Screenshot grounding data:
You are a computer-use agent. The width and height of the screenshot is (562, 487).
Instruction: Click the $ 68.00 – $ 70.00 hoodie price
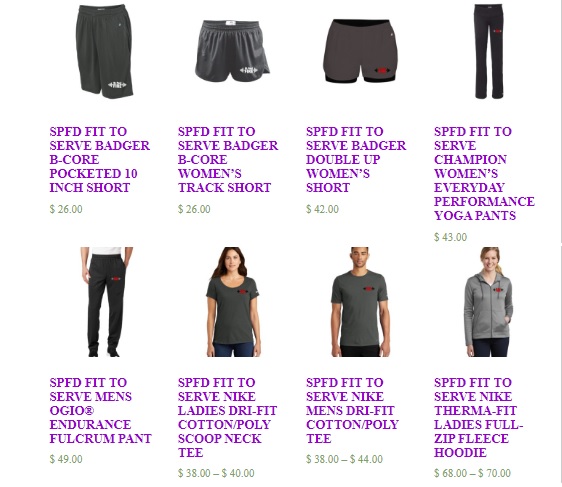(x=472, y=473)
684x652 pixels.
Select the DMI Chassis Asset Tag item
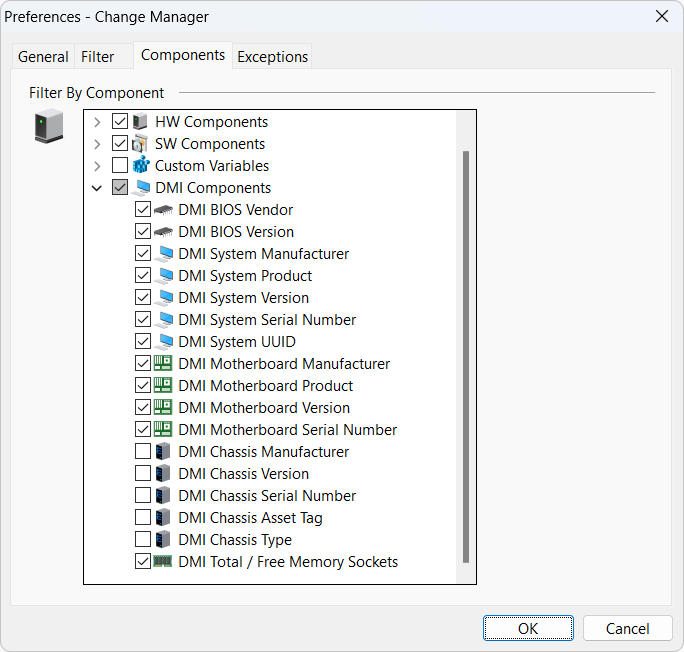[250, 518]
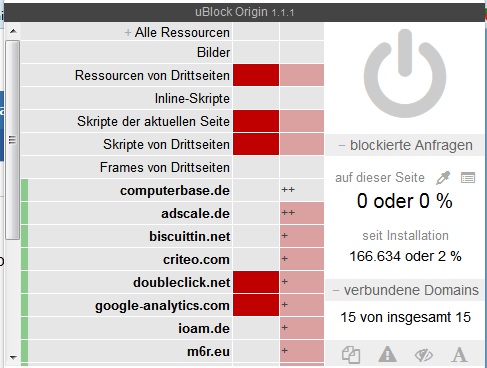
Task: Toggle global rule for Skripte der aktuellen Seite
Action: [x=256, y=121]
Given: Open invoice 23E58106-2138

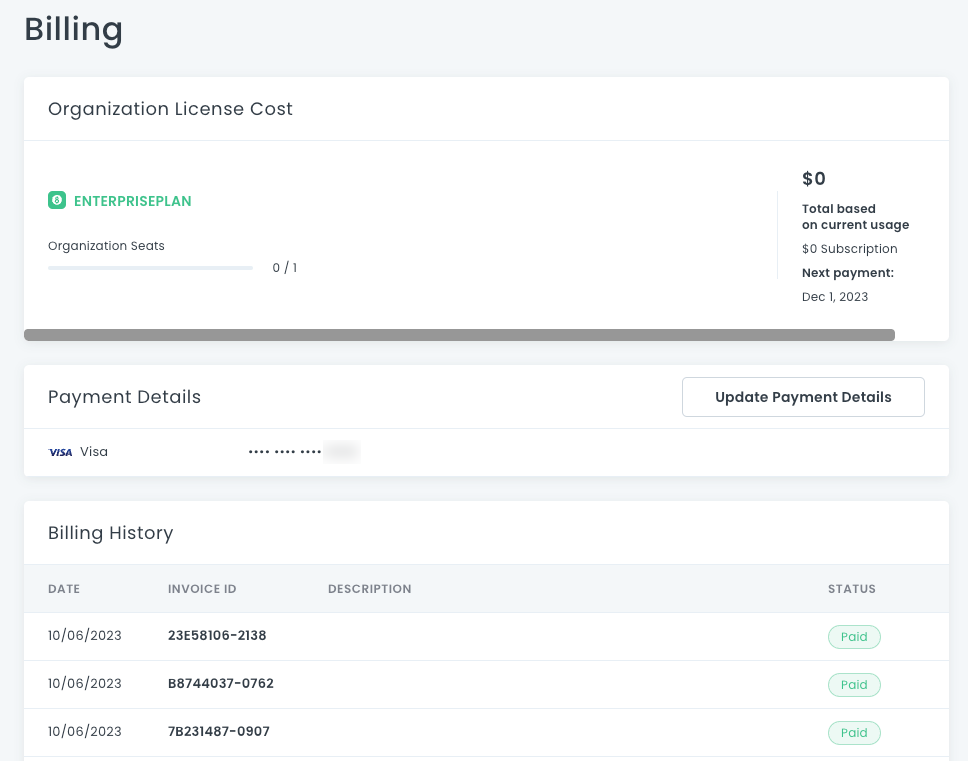Looking at the screenshot, I should (x=217, y=636).
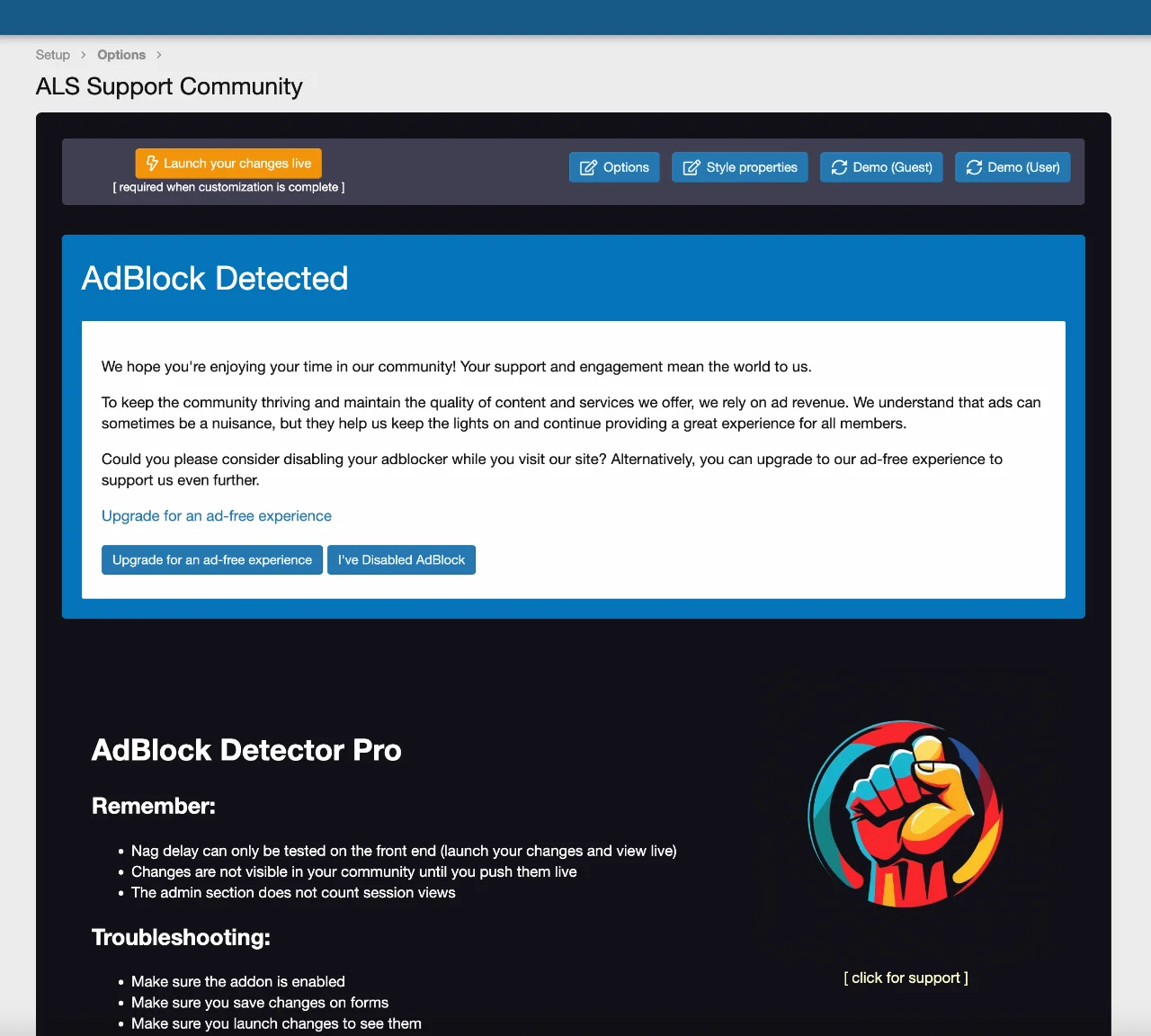Follow the Upgrade for an ad-free experience text link
The width and height of the screenshot is (1151, 1036).
(216, 516)
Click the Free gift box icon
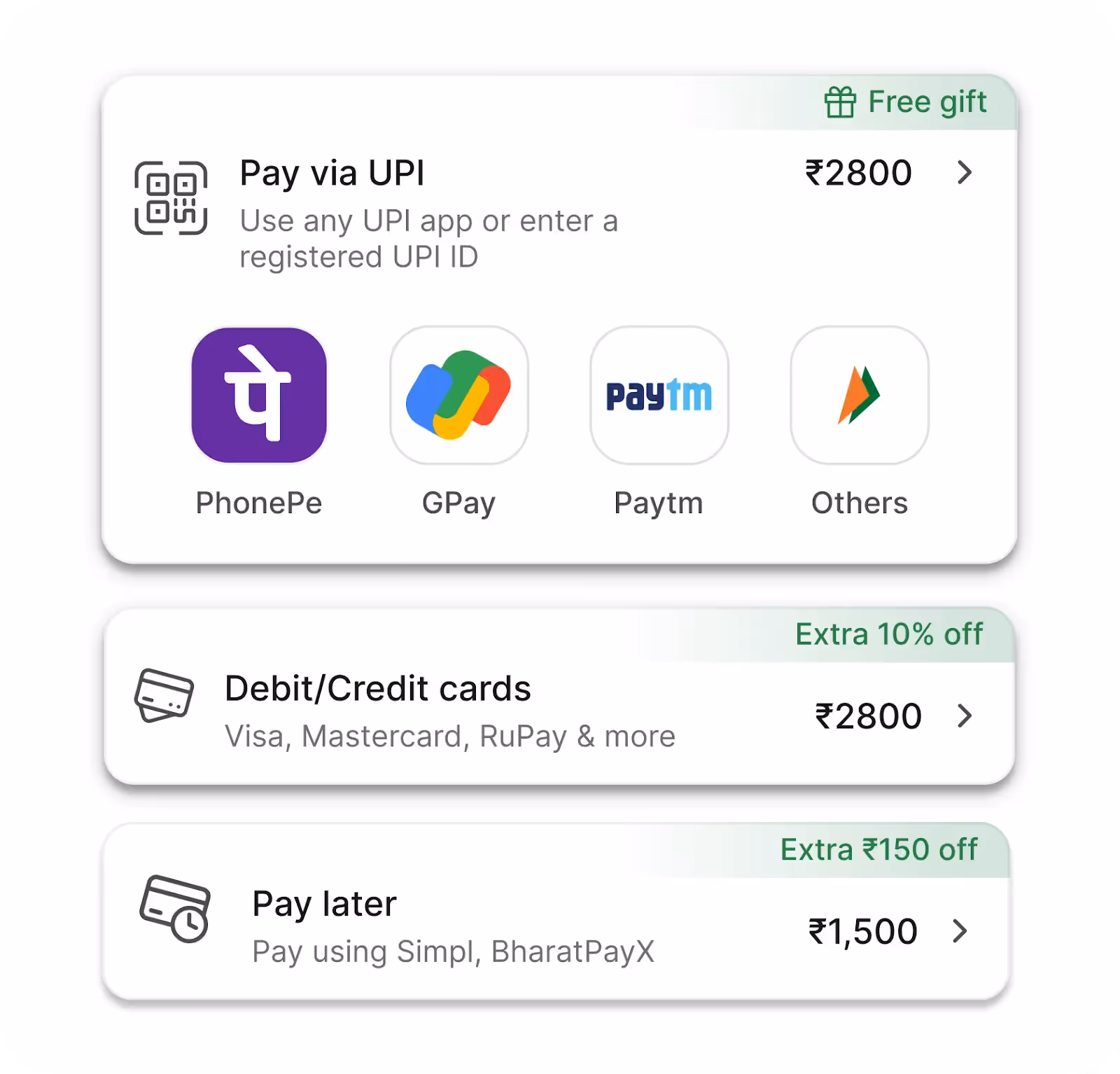The height and width of the screenshot is (1074, 1120). point(840,102)
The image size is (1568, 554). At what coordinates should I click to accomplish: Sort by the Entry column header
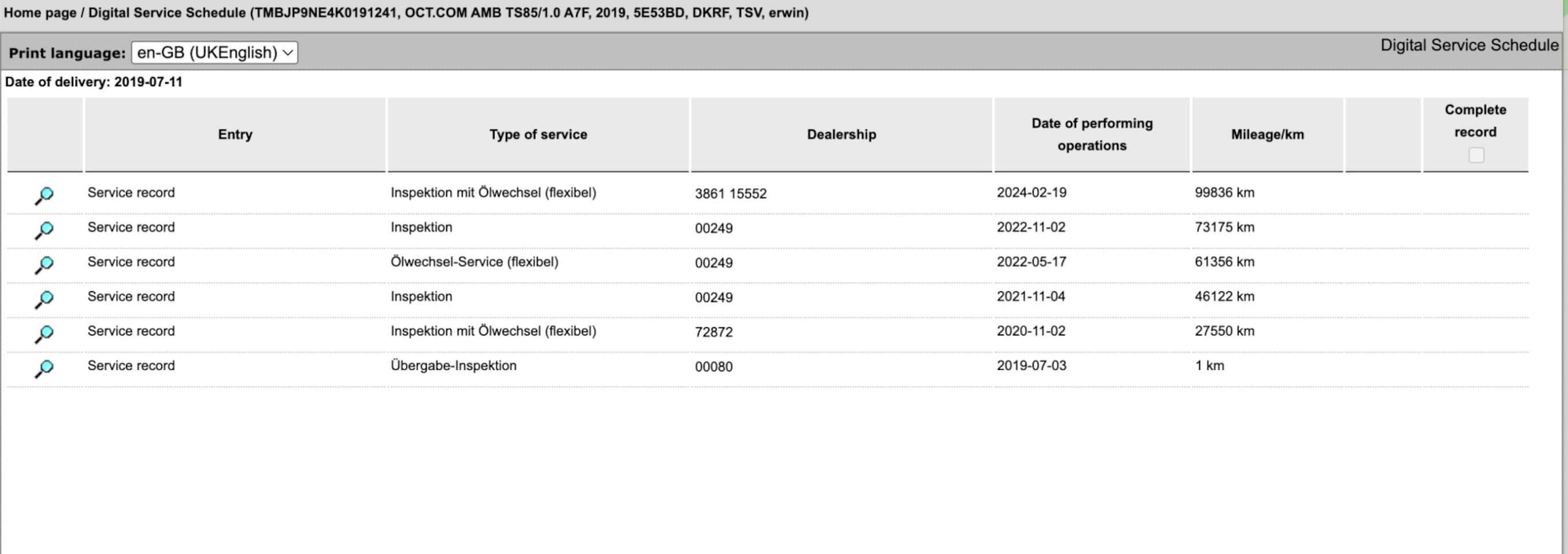tap(235, 134)
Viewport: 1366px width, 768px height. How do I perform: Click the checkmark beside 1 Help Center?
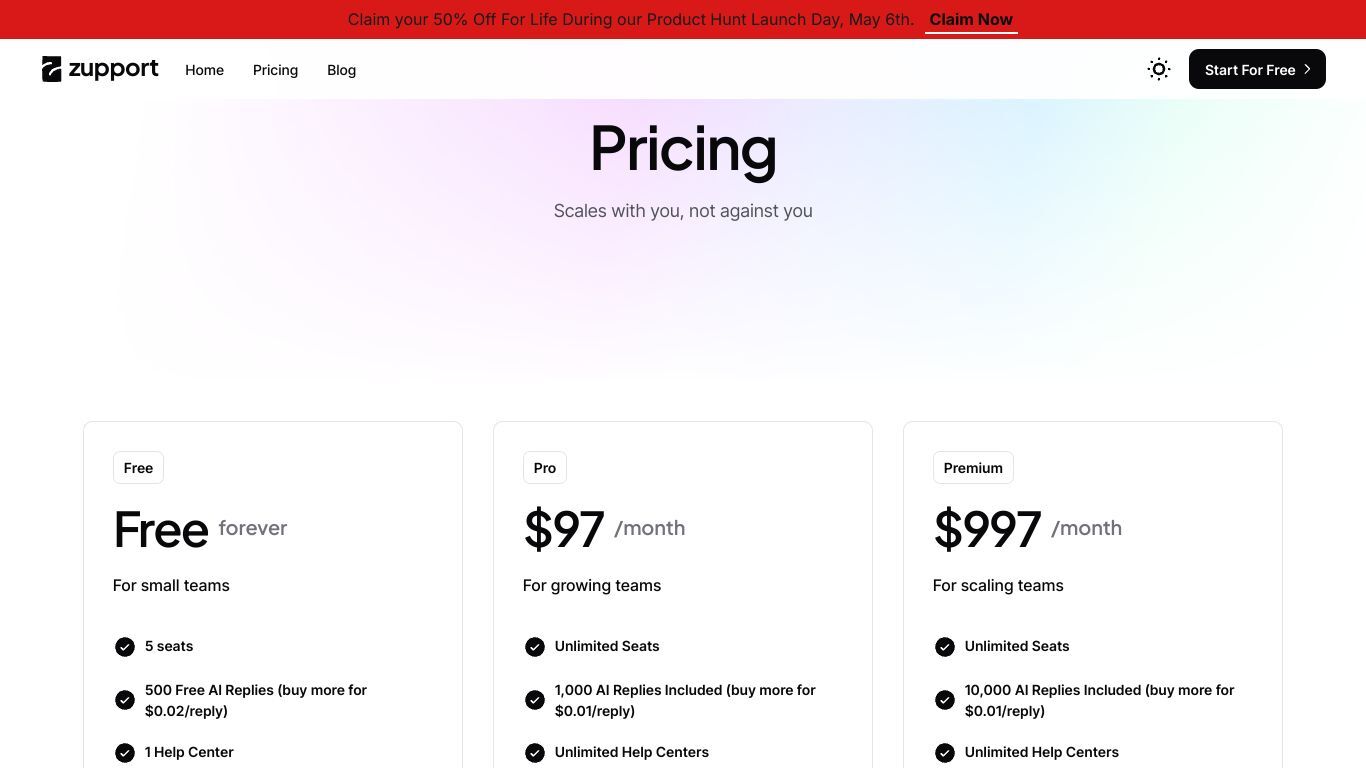pos(125,753)
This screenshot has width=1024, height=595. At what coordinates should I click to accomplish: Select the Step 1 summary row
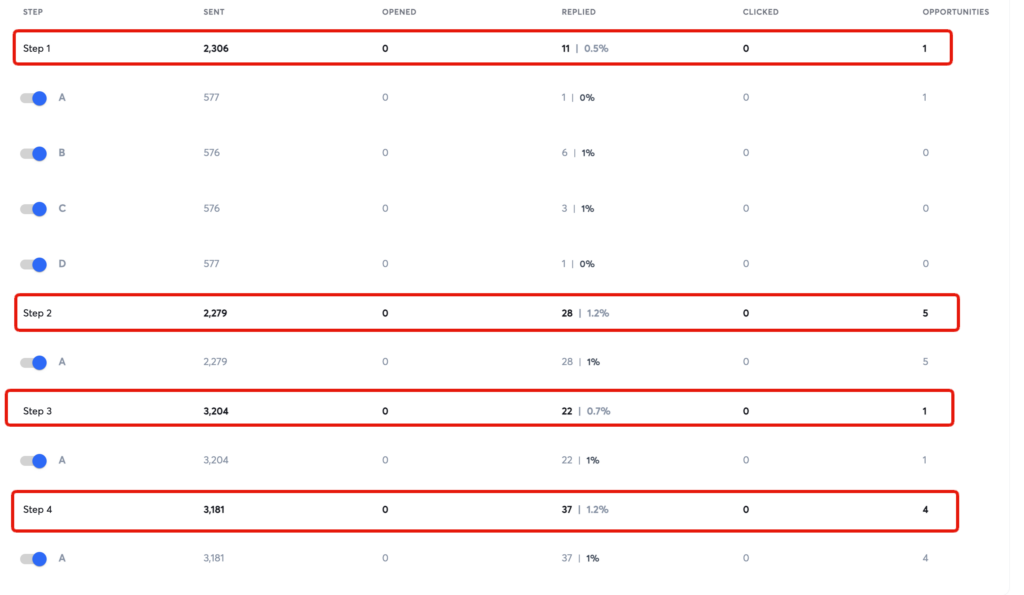[x=483, y=48]
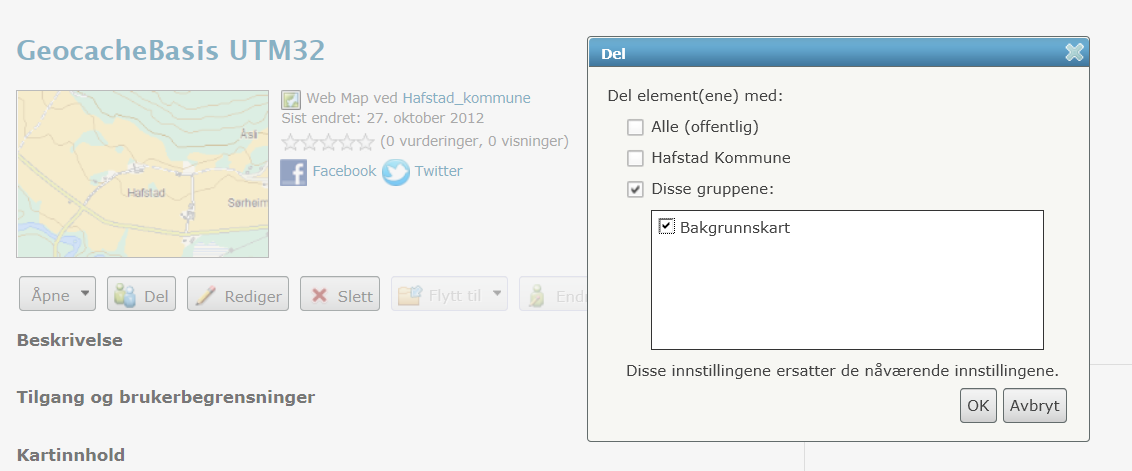The height and width of the screenshot is (471, 1132).
Task: Open the Åpne dropdown arrow
Action: 85,294
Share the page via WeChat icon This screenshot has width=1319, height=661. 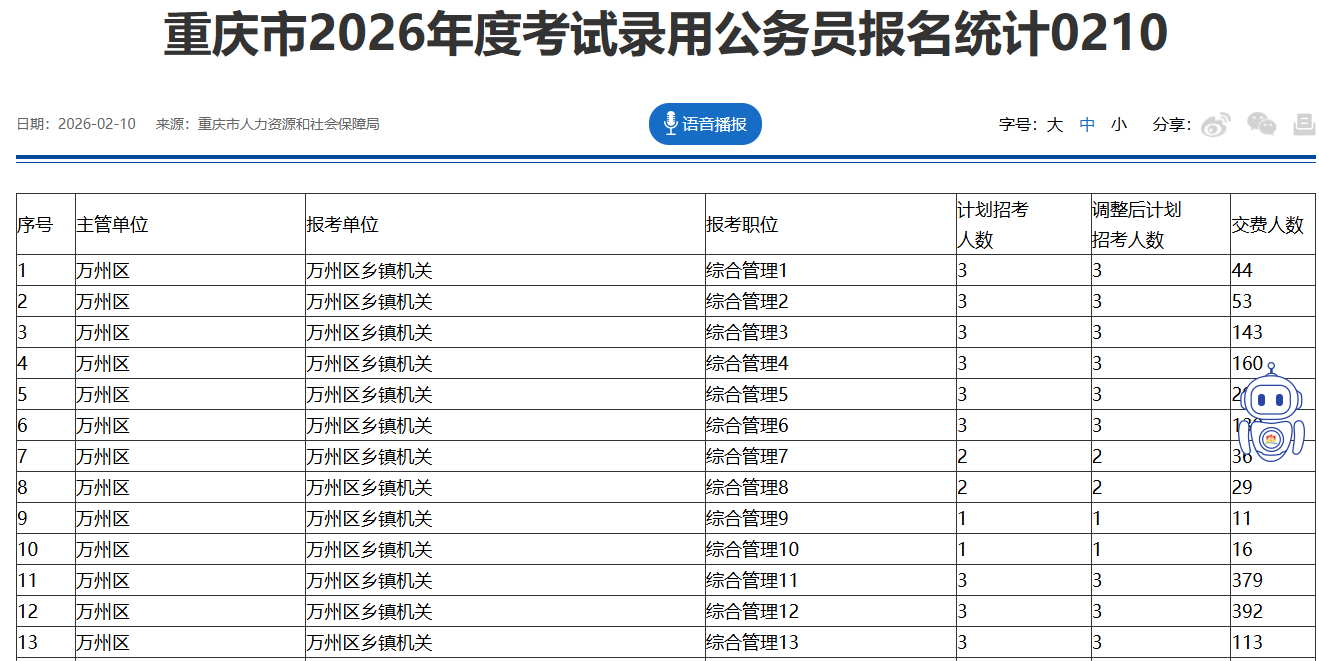[x=1261, y=124]
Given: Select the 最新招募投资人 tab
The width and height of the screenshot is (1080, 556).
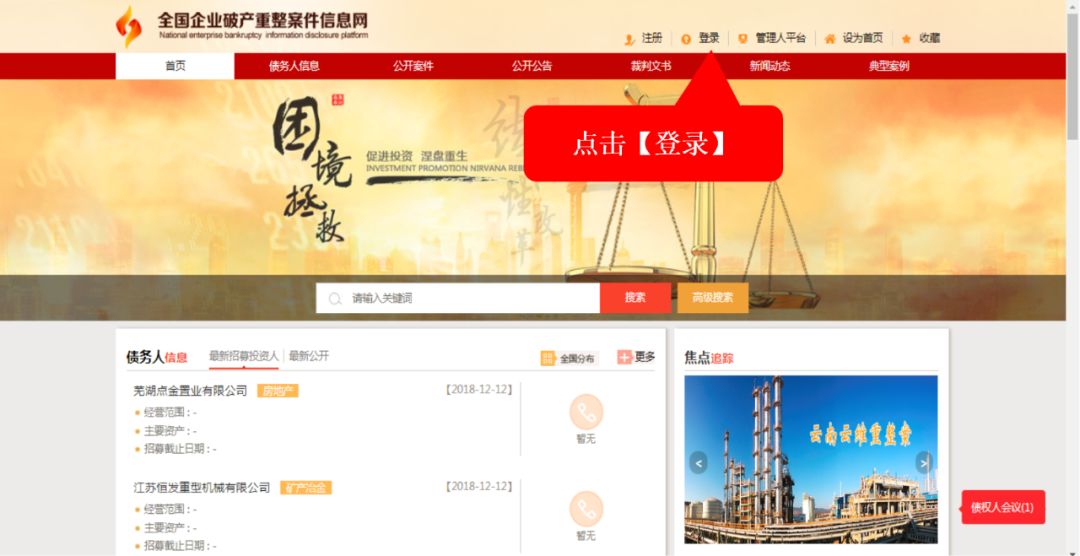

#### About this task:
Lines from the one containing "Given: Select the 最新招募投资人 tab" through the end of the entries above, both included, are to be written out exactly; no pictures and no other lines.

#### Completed exercise:
Given: Select the 最新招募投资人 tab
The width and height of the screenshot is (1080, 556).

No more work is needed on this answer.